April 22, 2023: Permanent Shutdown
Forestry.io shut down permanently on April 22, 2023. This was not a deprecation or a handoff to a community maintainer. The service went offline. Existing sites that relied on Forestry for content editing lost access to their editorial interface that day. The team behind Forestry had already been building TinaCMS as a successor product, and the shutdown was the endpoint of that transition. There is no path back to Forestry. The service is gone.
TinaCMS: The Official Successor
TinaCMS is the product the Forestry team built after Forestry. It is a fundamentally different approach. Where Forestry was a standalone web app that you connected to any static site, TinaCMS is a React-based framework component you install inside your application. It requires you to wrap your content in React components, which works well for Next.js and Remix sites but is not a good fit for Hugo, Jekyll, Eleventy, or other non-React frameworks. Many Forestry users found TinaCMS too heavy, too opinionated about their stack, or too different from the workflow they had built around Forestry. For a direct comparison with TinaCMS, see the md0 vs TinaCMS page.
Why Teams Are Looking for a Forestry Alternative Now
Most teams that were on Forestry have been operating without a dedicated CMS since April 2023. Some switched to TinaCMS. Some moved to Netlify CMS or Decap CMS. Some went back to raw Git commits. Many are still looking for a tool that works the same way Forestry did: connect a repository, define collections, give editors a visual interface, commit changes back to Git. That is exactly what md0 does, without requiring a framework change, without requiring a self-hosted backend, and without requiring your editors to touch the terminal.

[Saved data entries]
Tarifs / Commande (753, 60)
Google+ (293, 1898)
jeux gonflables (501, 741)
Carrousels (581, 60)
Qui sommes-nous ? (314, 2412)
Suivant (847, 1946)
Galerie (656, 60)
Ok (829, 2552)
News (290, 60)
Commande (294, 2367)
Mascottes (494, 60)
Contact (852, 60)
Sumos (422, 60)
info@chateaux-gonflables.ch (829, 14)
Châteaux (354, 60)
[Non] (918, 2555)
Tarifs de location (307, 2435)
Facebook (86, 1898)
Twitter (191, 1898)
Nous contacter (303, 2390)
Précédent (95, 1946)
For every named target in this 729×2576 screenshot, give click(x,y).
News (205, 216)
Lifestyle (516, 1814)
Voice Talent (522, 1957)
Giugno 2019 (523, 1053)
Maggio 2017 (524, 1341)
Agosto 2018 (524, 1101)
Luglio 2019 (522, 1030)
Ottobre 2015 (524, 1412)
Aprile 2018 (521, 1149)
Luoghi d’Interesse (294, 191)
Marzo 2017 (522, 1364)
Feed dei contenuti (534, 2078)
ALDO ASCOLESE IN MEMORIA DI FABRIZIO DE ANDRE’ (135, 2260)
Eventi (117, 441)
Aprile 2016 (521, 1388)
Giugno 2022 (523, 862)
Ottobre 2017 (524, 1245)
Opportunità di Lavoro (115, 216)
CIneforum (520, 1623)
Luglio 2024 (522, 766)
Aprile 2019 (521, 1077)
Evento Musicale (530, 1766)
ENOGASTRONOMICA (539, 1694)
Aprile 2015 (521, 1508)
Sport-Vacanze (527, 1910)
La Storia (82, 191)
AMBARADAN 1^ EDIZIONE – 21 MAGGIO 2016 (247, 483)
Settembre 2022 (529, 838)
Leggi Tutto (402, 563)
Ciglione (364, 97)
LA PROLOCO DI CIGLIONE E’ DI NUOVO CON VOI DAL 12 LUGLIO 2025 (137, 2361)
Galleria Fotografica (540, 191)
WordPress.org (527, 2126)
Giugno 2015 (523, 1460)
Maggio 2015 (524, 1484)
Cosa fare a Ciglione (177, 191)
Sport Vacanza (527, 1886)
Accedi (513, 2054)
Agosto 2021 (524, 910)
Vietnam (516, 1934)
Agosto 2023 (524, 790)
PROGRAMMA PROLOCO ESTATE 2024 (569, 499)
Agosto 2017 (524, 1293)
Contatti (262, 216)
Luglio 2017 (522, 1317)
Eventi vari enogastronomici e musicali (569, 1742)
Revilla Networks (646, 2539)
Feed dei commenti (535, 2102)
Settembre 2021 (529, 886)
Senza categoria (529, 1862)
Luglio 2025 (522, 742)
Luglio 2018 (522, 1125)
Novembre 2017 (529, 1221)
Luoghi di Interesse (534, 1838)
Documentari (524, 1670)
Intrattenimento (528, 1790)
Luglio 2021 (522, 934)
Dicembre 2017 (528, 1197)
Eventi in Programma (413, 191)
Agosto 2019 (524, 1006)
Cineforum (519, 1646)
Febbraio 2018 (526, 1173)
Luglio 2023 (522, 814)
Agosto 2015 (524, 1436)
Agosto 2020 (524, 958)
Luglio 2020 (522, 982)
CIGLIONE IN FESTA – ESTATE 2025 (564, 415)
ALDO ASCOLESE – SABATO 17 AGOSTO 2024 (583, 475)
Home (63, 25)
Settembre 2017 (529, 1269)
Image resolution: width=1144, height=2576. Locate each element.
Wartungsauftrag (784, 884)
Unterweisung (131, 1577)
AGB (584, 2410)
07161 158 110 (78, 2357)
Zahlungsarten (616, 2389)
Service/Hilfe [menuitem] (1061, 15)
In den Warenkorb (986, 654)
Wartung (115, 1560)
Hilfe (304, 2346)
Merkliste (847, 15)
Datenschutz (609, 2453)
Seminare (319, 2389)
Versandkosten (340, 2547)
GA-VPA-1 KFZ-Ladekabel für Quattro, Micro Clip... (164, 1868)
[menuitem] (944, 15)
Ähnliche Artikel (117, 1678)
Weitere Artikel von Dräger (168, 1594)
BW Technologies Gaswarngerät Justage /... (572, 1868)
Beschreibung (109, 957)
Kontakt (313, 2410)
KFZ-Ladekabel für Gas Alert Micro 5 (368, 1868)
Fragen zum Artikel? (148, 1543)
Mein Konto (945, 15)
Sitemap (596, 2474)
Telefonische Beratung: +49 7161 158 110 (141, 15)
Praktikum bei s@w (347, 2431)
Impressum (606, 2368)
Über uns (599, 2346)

**Set exercise 1:** According to the Forestry shutdown text above, which kinds of sites does TinaCMS work well for?
**Set exercise 2:** Please set down the Forestry shutdown text word for word, from "April 22, 2023: Permanent" up to and including "service is gone.".
**Set exercise 3:** Resume the Forestry shutdown text from the point where it stops.

**Output 1:** Next.js and Remix sites.

**Output 2:**
April 22, 2023: Permanent Shutdown
Forestry.io shut down permanently on April 22, 2023. This was not a deprecation or a handoff to a community maintainer. The service went offline. Existing sites that relied on Forestry for content editing lost access to their editorial interface that day. The team behind Forestry had already been building TinaCMS as a successor product, and the shutdown was the endpoint of that transition. There is no path back to Forestry. The service is gone.

**Output 3:**
Side by Side
Feature Comparison
| Feature | md0 CMS | Forestry (at EOL) |
|---|---|---|
| Active development | Yes | Shut down Apr 2023 |
| GitHub integration | Native OAuth | Had it |
| Visual markdown editor | Modern WYSIWYG (Lexical) | Had it |
| Config file format | md0 schema (visual UI) | .forestry/settings.yml |
| Free tier | Free for public repos | Paid plans only |
| Setup complexity | Under 5 minutes | 5-10 minutes + config file |
| Backend required | None needed | None (SaaS) |
| Framework support | Any static site | Hugo, Jekyll, Next.js, others |
Where md0 Wins
What md0 Does Better
1. It is still running
The most important difference is that md0 exists. Forestry does not. If you are evaluating CMS options for a project that will be maintained over the next two to five years, you need a tool with active development, a working product, and a team behind it. md0 is under active development. Bugs get fixed. GitHub API changes get handled. Features ship.
2. Free tier for public repositories
Forestry required a paid plan for teams. md0 is free for public GitHub repositories. If your static site or documentation lives in a public repo, which is common for open source projects, personal blogs, and agency work. You pay nothing. The editing interface, GitHub sync, collection management, and schema builder are all included at no cost for public repos.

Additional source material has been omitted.